We did not know the emotions would be so high and strong. For mothers, giving birth, the body going back to its normal state and producing milk for the baby brings about a lot of hormonal changes. So the first month is spent in confusion and blurriness. I had an overall good pregnancy and was able to take time off a month prior to giving birth. I didn't really think much about post-partum depression or anxiety. I knew some women do go through it but I was not sure about what leads to it. My understanding was the lack of family support and help could overwhelm a person and cause distress.

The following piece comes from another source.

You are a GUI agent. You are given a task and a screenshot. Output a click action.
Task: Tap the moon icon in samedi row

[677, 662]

Moving on, my life pretty much became all about Zee after his birth. Taking care of his needs was my priority. All-day, I pretty much just thought about looking after him. So, I wasn't really being mindful of my own needs. I don't even remember having any self-care activities because I was nursing my son and just getting the hang of it took a few months. Then, he started eating solids as well as nursing so that added to my responsibilities. I have help at home, but I wanted to do most of his tasks by myself. In the beginning, the first week or two my husband would come along for appointments. When he returned to work I would drive my son to our appointments. My in-laws would do the groceries and other outdoor tasks. So, I was spending most days at home and not going out much other than taking the baby for his walks. I was used to going outside and spending time with other adults the majority of my day at work. So, it was a huge change for my kind and body to experience being at home all day with not much adult conversations (or being creative). I wanted to go to the gym but because I was feeding, I didn't want my supply to be affected and I didn't really look into any other suitable activity at the time.

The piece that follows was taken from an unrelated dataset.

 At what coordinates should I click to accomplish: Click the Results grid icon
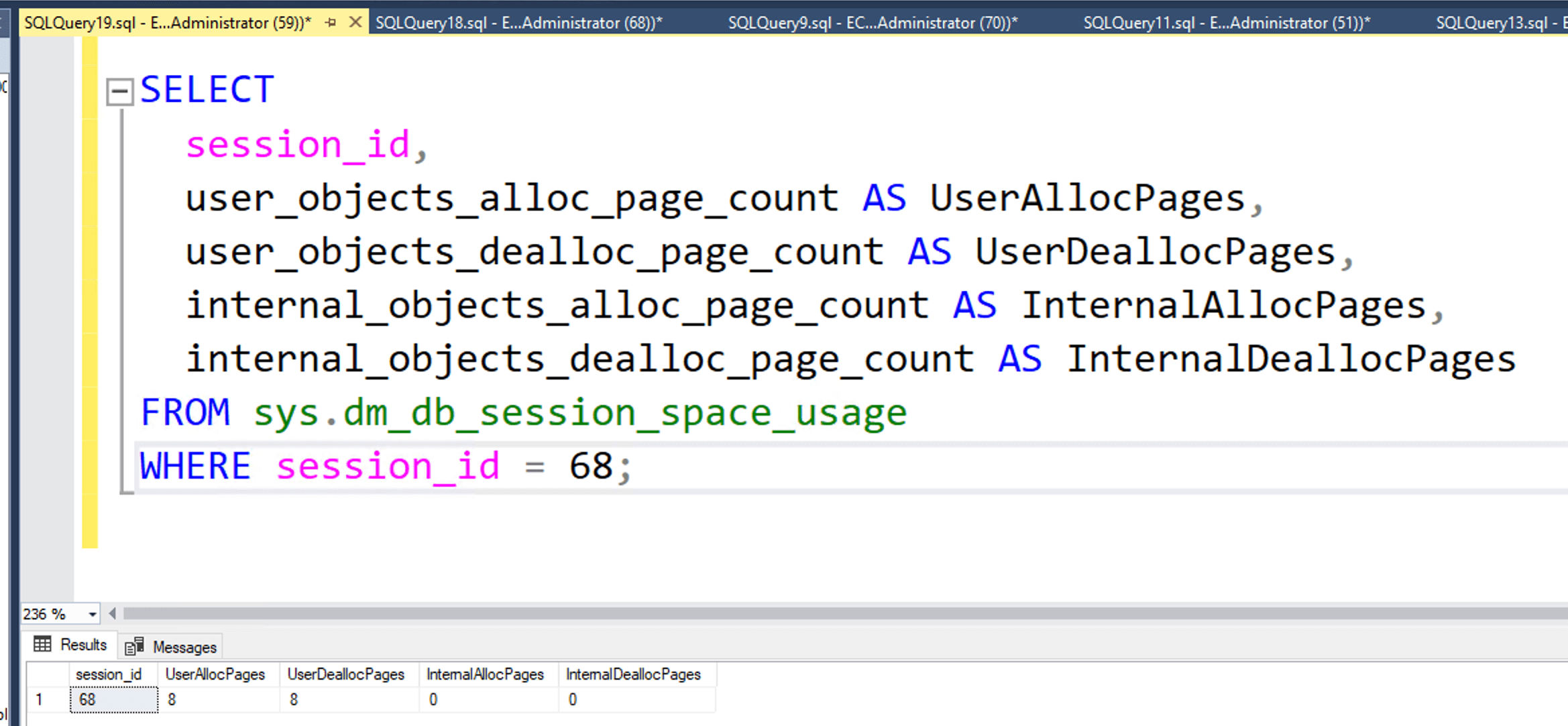coord(42,644)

My son is now 2 years old. Around the time he was 1 and a half, my friends and I decided to put more effort into trying to see each other as they have kids too and live a bit far. I stay over at my mom's house from time to time. Around 7 months, my husband and I started watching our shows together again and more regularly spending more quality time with each other. Zee had to start his routine of sleeping around 8 pm that gave us a few hours. Also, my in-laws look after him at home so we can get a break here and there during the day. However, all this time meeting his needs was still my focus. I wasn't reading any leisure books, listening to music, caring for my skin or praying with focus, etc. Even my meal times were rushed. I wasn't eating mindfully.

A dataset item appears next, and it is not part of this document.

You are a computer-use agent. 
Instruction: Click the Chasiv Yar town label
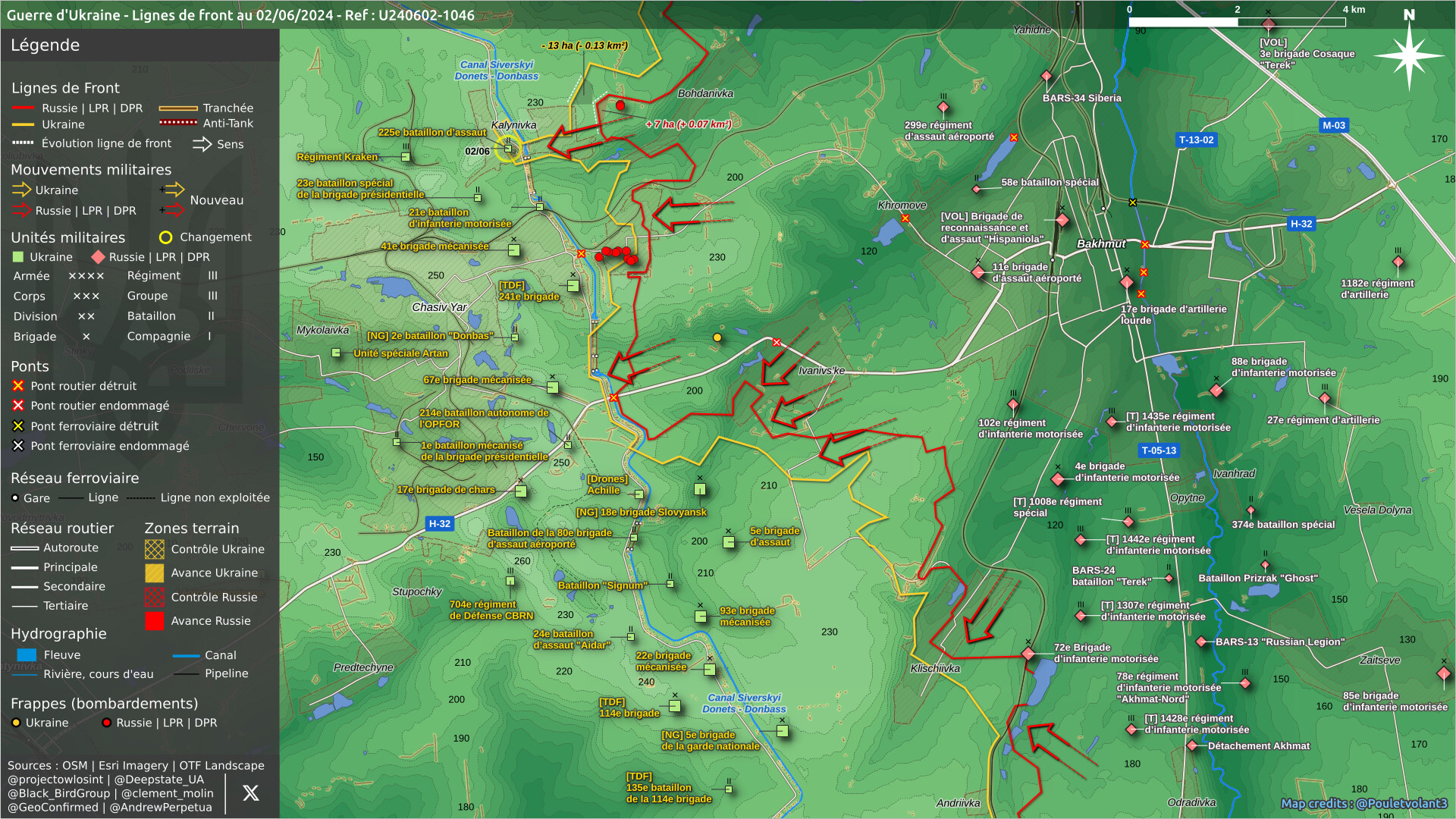coord(438,307)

When it comes to resources on how to care for the baby, there were plenty. For example, through my doctor, reading online, free books that my husband received through his work, and family and friends who have children give you a lot of information. I signed up for community classes but wasn't able to make it due to the weather. I read on breastfeeding (latching, quantity, etc). Also, the hospital offered a nursing session that I attended. (I find men, however, are not that interested in learning esp if there is family to help and feel like they are prepared until the baby arrives). It's a heavily emotional experience for them as well and they also tend to feel overwhelmed within the first month. May Allah SWT guide us all to reclaim our lost connections with each other.